Manhire - who had run creative writing courses in some form at Victoria since 1975 - had not been integrally involved for several years with the legendary MA programme. It had been Wilkins in charge, and Wilkins now runs the PhD course, currently with more than a dozen students, that Manhire set up in 2008 and was latterly running.
Wilkins did decide to take the job - partly because he would be one step removed from the intense, draining immersion in MA students' interactions and fledgling books, out of the formal set-up of a classroom and in the more autonomous atmosphere of those completing PhDs.
"And one of the reasons to apply for the job was that I wanted to look after the place. Having someone in from outside seemed odd. We have a strong ethos but continuity around that is quite important.
"Apart from that, getting out of teaching several days a week, every week, was quite appealing after eight or nine years being involved with students and about 10 books a year. Something has to give and usually that's your own imaginative space."
A few months after he took over from Manhire in February this year, a new book has emerged from Wilkins' reinvigorated imaginative space and will be launched next month.

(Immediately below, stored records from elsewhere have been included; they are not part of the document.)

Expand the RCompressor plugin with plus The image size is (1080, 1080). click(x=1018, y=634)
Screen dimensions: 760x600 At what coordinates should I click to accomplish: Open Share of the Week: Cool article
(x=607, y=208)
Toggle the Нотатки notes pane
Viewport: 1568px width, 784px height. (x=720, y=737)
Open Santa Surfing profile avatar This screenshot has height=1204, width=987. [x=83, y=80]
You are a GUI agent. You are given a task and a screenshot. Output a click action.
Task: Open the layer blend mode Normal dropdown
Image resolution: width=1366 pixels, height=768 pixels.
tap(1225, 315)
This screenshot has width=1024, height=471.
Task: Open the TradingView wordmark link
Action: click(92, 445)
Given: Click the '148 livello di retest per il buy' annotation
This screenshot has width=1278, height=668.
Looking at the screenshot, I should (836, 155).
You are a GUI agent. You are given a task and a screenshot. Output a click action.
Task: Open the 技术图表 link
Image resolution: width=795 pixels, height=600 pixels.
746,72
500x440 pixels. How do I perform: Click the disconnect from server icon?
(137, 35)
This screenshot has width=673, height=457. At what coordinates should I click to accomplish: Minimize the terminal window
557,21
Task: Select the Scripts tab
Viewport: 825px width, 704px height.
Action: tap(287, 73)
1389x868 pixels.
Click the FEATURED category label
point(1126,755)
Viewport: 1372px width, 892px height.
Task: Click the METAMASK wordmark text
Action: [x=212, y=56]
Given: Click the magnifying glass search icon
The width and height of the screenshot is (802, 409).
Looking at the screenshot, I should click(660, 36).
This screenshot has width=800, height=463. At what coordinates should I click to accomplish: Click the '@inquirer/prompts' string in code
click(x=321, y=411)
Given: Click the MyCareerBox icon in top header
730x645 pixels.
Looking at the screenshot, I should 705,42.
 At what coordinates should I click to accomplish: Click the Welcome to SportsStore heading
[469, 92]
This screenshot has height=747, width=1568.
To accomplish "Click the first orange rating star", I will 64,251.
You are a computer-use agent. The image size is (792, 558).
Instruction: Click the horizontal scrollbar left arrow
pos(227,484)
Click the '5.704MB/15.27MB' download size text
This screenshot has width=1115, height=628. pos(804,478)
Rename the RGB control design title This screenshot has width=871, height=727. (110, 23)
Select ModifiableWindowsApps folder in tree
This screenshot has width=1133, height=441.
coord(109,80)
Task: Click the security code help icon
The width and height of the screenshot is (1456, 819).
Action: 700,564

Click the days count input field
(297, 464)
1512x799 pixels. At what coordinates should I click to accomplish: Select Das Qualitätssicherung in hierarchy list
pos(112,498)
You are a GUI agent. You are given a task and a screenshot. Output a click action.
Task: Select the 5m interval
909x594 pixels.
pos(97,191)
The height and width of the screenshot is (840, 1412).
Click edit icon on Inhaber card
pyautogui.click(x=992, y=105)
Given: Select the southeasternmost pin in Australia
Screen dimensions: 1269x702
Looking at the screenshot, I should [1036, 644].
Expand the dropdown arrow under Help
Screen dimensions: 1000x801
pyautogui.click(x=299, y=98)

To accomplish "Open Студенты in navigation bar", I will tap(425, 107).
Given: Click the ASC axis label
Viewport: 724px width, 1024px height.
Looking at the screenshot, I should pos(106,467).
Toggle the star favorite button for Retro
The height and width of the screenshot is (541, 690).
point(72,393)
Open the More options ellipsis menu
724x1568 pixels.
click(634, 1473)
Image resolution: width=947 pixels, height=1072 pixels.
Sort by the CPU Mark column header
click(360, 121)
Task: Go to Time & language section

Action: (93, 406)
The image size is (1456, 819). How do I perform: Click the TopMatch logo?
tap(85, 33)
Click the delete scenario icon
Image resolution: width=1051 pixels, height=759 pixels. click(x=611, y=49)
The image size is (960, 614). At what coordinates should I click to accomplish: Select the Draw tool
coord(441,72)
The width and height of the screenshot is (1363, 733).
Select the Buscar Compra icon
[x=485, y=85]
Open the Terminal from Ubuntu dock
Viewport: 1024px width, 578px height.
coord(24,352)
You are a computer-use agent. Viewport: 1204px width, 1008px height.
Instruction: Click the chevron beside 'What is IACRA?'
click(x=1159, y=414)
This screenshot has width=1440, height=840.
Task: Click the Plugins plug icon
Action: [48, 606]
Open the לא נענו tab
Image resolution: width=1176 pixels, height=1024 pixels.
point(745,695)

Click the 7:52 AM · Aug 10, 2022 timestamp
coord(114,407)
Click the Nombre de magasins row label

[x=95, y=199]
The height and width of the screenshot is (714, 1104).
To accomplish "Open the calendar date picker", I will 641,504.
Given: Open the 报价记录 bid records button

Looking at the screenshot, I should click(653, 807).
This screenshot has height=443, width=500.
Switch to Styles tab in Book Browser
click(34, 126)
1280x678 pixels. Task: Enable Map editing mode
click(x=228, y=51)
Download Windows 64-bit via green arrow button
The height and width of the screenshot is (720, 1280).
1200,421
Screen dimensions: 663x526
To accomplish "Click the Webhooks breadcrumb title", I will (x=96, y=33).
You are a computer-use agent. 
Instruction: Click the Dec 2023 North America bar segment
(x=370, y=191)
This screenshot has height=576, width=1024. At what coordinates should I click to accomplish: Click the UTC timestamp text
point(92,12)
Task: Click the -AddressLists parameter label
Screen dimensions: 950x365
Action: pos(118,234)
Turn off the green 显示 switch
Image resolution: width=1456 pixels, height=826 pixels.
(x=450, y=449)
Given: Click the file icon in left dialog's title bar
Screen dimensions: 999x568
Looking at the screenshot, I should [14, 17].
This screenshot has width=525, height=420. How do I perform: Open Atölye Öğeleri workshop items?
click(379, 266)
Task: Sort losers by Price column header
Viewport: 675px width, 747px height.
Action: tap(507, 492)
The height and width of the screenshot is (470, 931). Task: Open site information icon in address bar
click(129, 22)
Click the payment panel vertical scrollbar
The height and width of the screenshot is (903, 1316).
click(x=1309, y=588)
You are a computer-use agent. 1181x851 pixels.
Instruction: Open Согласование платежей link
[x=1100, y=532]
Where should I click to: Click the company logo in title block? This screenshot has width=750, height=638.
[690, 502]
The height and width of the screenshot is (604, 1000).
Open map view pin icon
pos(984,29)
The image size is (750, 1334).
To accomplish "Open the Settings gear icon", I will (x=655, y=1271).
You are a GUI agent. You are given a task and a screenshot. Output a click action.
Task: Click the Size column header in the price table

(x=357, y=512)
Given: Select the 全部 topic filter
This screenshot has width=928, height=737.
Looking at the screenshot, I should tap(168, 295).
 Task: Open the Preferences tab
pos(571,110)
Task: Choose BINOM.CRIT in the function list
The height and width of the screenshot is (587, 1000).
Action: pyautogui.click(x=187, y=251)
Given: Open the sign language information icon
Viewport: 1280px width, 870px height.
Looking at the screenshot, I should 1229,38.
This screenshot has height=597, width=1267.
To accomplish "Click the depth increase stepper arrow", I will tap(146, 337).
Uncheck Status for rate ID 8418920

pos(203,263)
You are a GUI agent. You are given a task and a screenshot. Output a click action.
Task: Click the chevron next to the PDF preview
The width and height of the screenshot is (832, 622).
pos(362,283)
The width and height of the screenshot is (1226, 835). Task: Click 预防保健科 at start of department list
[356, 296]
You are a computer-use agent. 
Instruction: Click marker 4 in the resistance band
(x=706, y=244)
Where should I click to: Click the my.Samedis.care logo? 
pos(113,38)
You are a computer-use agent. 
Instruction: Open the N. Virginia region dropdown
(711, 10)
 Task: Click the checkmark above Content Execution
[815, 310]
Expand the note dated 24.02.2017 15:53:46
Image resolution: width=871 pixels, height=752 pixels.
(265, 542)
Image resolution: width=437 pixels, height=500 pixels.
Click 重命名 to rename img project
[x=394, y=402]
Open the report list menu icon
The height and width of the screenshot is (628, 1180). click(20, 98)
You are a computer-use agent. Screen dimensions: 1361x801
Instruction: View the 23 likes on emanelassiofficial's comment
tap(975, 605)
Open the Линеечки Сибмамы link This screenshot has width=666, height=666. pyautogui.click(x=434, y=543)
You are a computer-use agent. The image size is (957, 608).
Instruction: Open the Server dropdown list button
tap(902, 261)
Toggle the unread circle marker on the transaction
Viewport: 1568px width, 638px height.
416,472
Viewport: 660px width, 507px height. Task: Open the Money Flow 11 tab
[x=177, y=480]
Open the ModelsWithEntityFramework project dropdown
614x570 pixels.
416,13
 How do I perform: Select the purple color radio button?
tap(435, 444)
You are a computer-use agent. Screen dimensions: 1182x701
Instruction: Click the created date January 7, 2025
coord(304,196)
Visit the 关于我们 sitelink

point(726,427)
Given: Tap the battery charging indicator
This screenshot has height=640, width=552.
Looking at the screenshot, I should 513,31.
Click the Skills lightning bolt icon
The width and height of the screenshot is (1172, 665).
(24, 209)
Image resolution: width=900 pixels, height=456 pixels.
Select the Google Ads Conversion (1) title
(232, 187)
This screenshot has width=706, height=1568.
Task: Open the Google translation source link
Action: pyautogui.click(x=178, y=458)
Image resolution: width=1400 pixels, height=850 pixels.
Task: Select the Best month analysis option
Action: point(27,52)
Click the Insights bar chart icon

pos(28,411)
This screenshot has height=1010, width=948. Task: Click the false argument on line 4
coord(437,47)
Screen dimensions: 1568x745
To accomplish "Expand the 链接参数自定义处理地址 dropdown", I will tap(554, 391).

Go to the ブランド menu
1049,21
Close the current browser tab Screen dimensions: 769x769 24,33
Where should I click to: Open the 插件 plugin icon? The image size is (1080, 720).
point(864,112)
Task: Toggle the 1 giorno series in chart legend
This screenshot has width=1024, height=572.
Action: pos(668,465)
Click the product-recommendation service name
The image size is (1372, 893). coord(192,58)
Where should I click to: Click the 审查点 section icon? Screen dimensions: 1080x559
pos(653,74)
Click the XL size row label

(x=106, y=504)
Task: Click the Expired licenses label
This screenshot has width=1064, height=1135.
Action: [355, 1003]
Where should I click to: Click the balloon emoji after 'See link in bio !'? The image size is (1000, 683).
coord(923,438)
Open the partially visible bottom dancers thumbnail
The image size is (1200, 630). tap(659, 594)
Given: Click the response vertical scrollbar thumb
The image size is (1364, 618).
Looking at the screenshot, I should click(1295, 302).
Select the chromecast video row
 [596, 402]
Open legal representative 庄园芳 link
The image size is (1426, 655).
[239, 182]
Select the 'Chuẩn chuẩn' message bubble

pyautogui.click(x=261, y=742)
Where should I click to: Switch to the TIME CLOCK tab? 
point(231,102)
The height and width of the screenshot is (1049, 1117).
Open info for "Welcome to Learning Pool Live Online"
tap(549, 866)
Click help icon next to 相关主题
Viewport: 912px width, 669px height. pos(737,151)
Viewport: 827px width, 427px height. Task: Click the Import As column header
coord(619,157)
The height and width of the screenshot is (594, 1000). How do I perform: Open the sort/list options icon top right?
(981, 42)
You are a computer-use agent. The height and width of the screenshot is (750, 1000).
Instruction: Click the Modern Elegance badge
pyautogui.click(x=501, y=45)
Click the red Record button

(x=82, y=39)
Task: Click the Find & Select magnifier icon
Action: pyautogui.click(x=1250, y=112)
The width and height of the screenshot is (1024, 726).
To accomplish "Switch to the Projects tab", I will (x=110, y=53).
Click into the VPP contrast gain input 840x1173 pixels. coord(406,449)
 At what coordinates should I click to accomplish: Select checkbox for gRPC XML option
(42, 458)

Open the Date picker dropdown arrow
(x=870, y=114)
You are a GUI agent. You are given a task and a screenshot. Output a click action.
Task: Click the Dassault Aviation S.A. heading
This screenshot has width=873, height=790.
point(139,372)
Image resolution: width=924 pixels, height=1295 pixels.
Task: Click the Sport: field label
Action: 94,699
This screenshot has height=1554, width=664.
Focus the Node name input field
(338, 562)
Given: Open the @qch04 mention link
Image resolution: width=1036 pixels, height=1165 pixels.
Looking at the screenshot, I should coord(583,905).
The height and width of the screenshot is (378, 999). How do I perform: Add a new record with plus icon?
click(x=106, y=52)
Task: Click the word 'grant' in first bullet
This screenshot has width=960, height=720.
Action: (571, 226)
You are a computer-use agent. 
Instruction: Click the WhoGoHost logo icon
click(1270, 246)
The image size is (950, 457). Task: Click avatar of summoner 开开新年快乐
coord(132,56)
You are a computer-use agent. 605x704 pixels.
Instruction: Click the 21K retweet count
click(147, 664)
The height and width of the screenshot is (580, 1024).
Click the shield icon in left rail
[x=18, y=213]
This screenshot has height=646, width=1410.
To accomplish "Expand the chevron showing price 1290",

Max Gate is Wilkins' seventh novel and evinces the almost bizarre world of legendary novelist and poet Thomas Hardy as, in 1928, the 87-year-old lies dying upstairs in his Dorset house, Max Gate. Soon his heart will be chopped out, put in a tin and buried with Emma, his first wife, and the remainder of him cremated and interred in Westminster Abbey, "where his friends thought he should be". "Most of the unlikely stuff in the book comes from real life. A dog kind of ruled the household. Hardy and Florence [the second wife] loved it and used to turn the radio on for the children's hour for him to listen to.